Village in County Durham, England

Carlbury is a hamlet in the civil parish of High Coniscliffe in County Durham, in England. It is situated a few miles to the west of Darlington, on the north bank of the River Tees between Piercebridge to the west, and High Coniscliffe to the east. High and Low Carlbury once constituted a slightly larger settlement, but most of the hamlet at Low Carlbury became derelict and was demolished by the late 1940s. A few buildings remain.

==History==
In 1320 Carlbury was given by the widow of Sir John FitzMarmaduke, Sheriff of North Durham, to Sir Thomas Earl of Lancaster and Leicester. After Sir Thomas was executed for treason in 1322, Carlbury went back to the widow's family and thence to the House of Neville.

Carlbury consisted historically of High and Low Carlbury and was included with Summerhouse and Ulnaby in the estate of the Nevilles in their capacity as Earls of Westmorland from 1354 to 1601, being mentioned in a 1553 document. However Charles Neville forfeited it in 1571 for his part in the Rising of the North. Queen Elizabeth I granted it to Ralph Taylboys or Tailboys of Thornton Hall in 1573; it was then left to Thomas Jenison in 1580 and to William Jenison in 1588. Carlbury still belonged to the Jenisons in 1616. The estate later came into the hands of Childers Welbank Childers of York, who sold it to London merchant George Bainbridge who was born in 1740. At that time Carlbury maintained its own roads and its own poor independently of the parish. Workers by the names of Kipling in the 18th century and Cowley in the 19th century are recorded.

An old spelling of the name of this area was Kerleburie. Between the 16th and 19th centuries, Carlbury was well-populated with families of numerous surnames. By the 19th century it was a hamlet at the foot of Carlbury Bank, served by the Piercebridge railway station which was on the NER Darlington and Barnard Castle railway (1858–1964).

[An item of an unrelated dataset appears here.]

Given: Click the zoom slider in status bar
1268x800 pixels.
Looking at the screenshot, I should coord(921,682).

In the hamlet was the Railway Inn, the fairly large Bridge House, and Carlbury's own bridge over Dyance Beck, which in turn powered Carlbury Mill. The mill burned down at night in 1889, discovered by a hapless cyclist who, despite great effort by telegraph from Piercebridge and then by pedalling to Darlington, was unable to raise the fire brigade in time to save the mill. The hamlet was mostly derelict by 1939, and all but a few buildings were demolished after World War II in the 1940s before the A67 was built.

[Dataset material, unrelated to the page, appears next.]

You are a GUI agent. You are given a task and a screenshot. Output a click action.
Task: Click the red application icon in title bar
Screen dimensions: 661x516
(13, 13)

===Carlbury Hill and Carlbury Hall===

During the Civil War on 1 December 1642 a contingent of Royalists, led by the Earl of Newcastle and travelling south along Dere Street, met a group of Parliamentarians, led by Captain Hotham and travelling north, in a dispute over the bridge at Piercebridge. The Royalists won the day by erecting a battery on Carlbury Hill, which higher position had an advantage over the opposition's battery on the other side of the river. Cannonballs and human bones from this battleground have been found on the banks of the river. On 9 December 1672, Jane Hill fell from the hill and died four days afterwards.

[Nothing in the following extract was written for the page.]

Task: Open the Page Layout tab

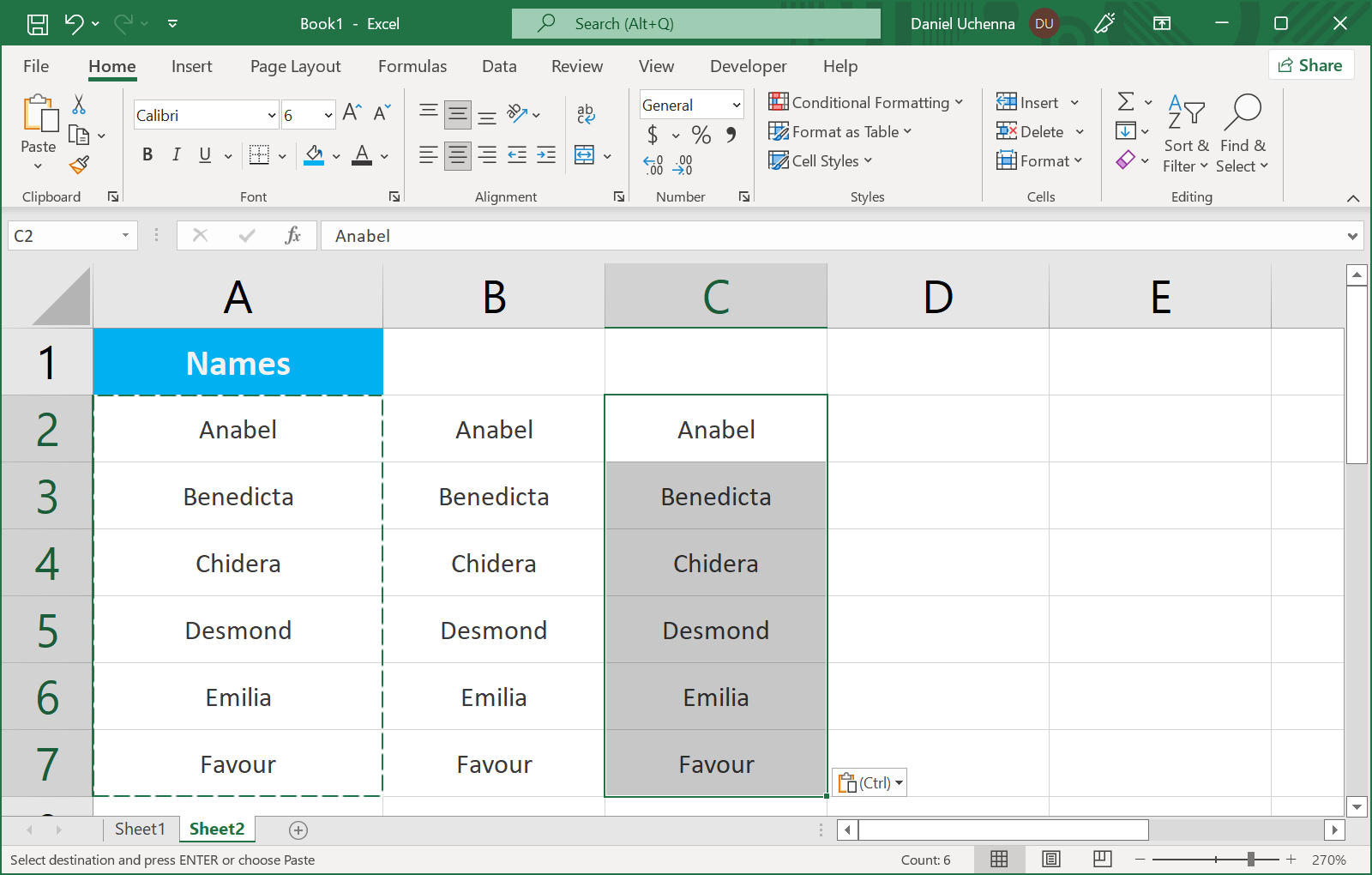Action: coord(295,66)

In 1875 on that same Carlbury Hill, architect John Ross built Carlbury Hall in Scots baronial style for National Provincial Bank manager Thomas McLachlan; McLachlan is said to have chosen the site where the view of the River Tees would remind him of Scotland. By 1905 Carlbury Hall was in the hands of James Backhouse Dale (born 1855), a company director of Hordern Collieries Ltd, and between 1909 and 1929 it was owned by John Henry Pease, a member of Cleveland Naturalists' Field Club. In 2003 it sold for £535,000.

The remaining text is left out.